Begin Supplied text
How forceful are honest words!

But your reproof, what does it

reprove?…

But now, be pleased to look at

me;

for I will not lie to your face….

Is there any wrong on my tongue?

Cannot my taste discern

calamity? (Job 6:24–25, 28, 30)

 

In graphic and powerful images Job insists that despite his innocence, God has lashed out at him and attacked him and ripped into his body like a savage warrior on the attack:

 

I was at ease, and he broke me in

two;

he seized me by the neck and

dashed me to pieces;

he set me up as his target;

his archers surround me.

He slashes open my kidneys, and

shows no mercy;

he pours out my gall on the

ground.

He bursts upon me again and

again;

he rushes at me like a warrior….

My face is red with weeping,

and deep darkness is on my

eyelids,

though there is no violence in my

hands,

and my prayer is pure. (Job 16:12–14, 16–17)

 
 

With violence he seizes my

garment;

he grasps me by the collar of

my tunic.

He has cast me into the mire,

and I have become like dust and

ashes.

I cry to you and you do not

answer me;

I stand, and you merely look at

me.

You have turned cruel to me;

with the might of your hand

you persecute me. (Job 30:18–21)

 

Job constantly feels God’s terrifying presence, which he cannot escape even through sleep at night. He pleads with God to relieve his torment, to leave him in peace just long enough to allow him to swallow:

 

When I say, “My bed will comfort

me,

my couch will ease my

complaint,”

then you scare me with dreams

and terrify me with visions,

so that I would choose strangling

and death rather than this body.

I loathe my life; I would not live

forever.

Let me alone, for my days are a

breath….

Will you not look away from me

for a while,

let me alone until I swallow my

spittle? (Job 7:13–16, 19)
End Supplied text
Begin Listed records
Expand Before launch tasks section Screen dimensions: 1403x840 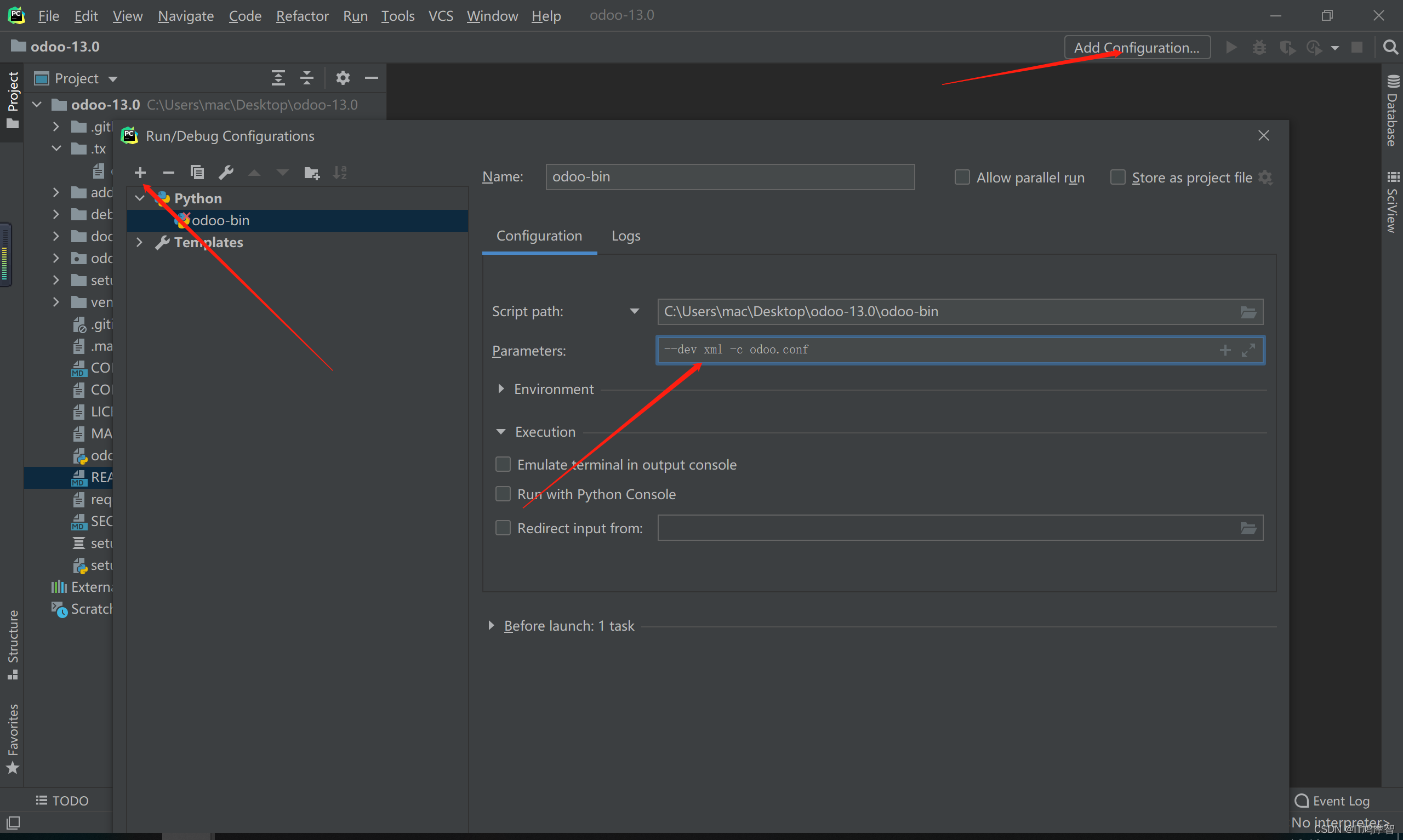491,625
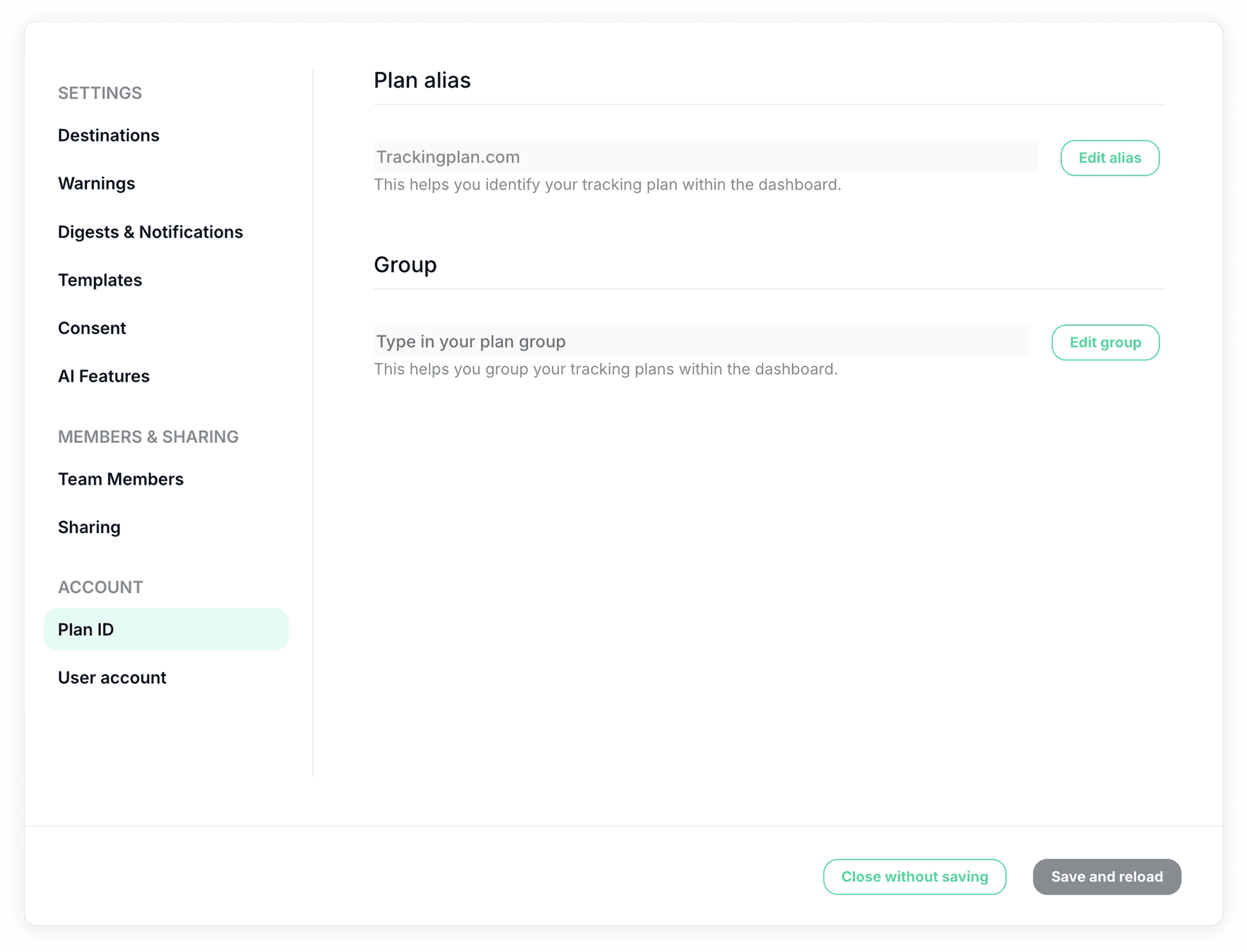This screenshot has width=1247, height=952.
Task: Click the Group section heading
Action: click(405, 264)
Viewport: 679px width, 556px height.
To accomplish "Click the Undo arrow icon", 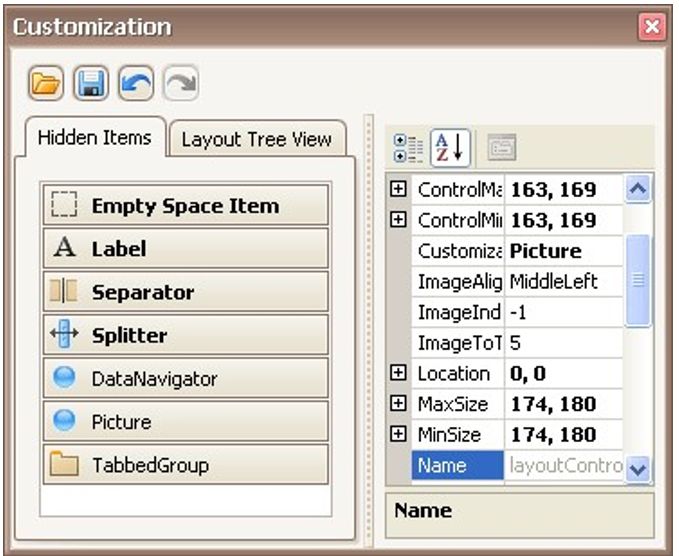I will tap(136, 83).
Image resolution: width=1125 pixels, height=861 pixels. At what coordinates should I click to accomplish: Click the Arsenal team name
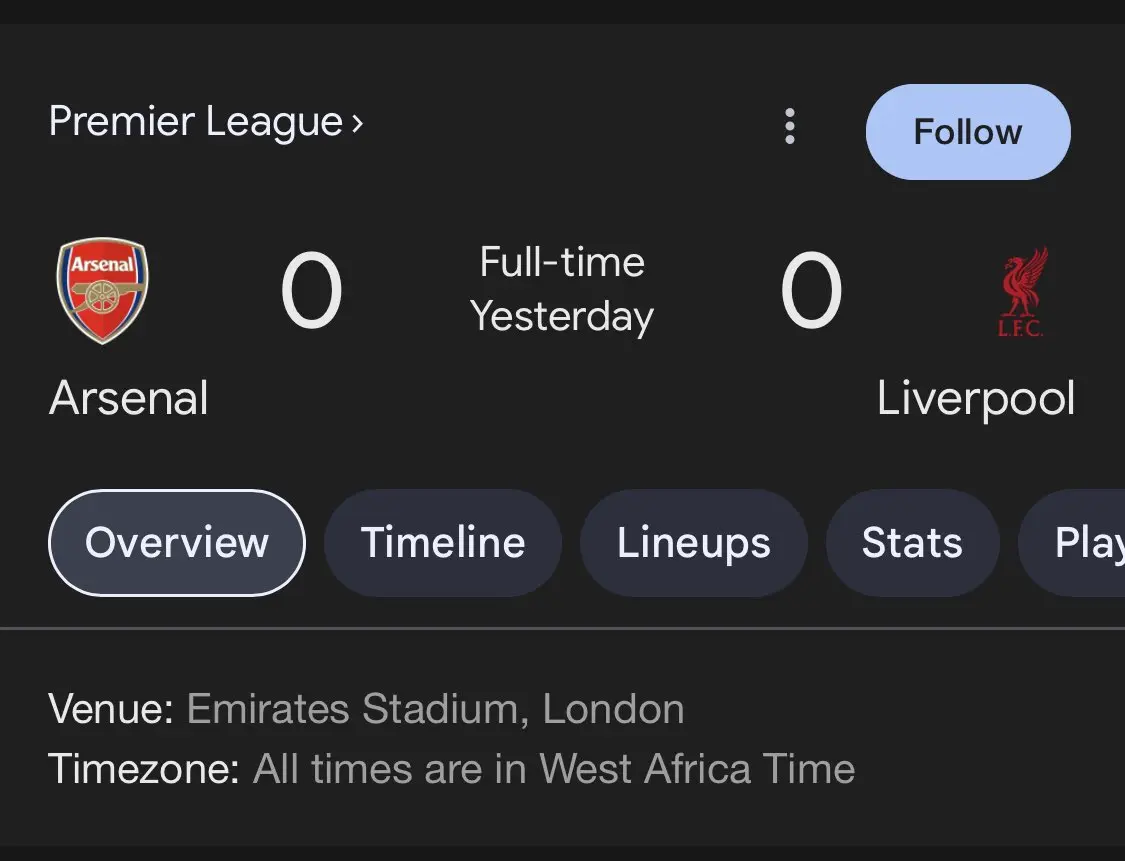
End Listed records
◆ The task: Please write out the passage on Job above word for word, starting with "But now, be" and going on through "6:24–25, 28, 30)".

◆ Exercise output:
But now, be pleased to look at

me;

for I will not lie to your face….

Is there any wrong on my tongue?

Cannot my taste discern

calamity? (Job 6:24–25, 28, 30)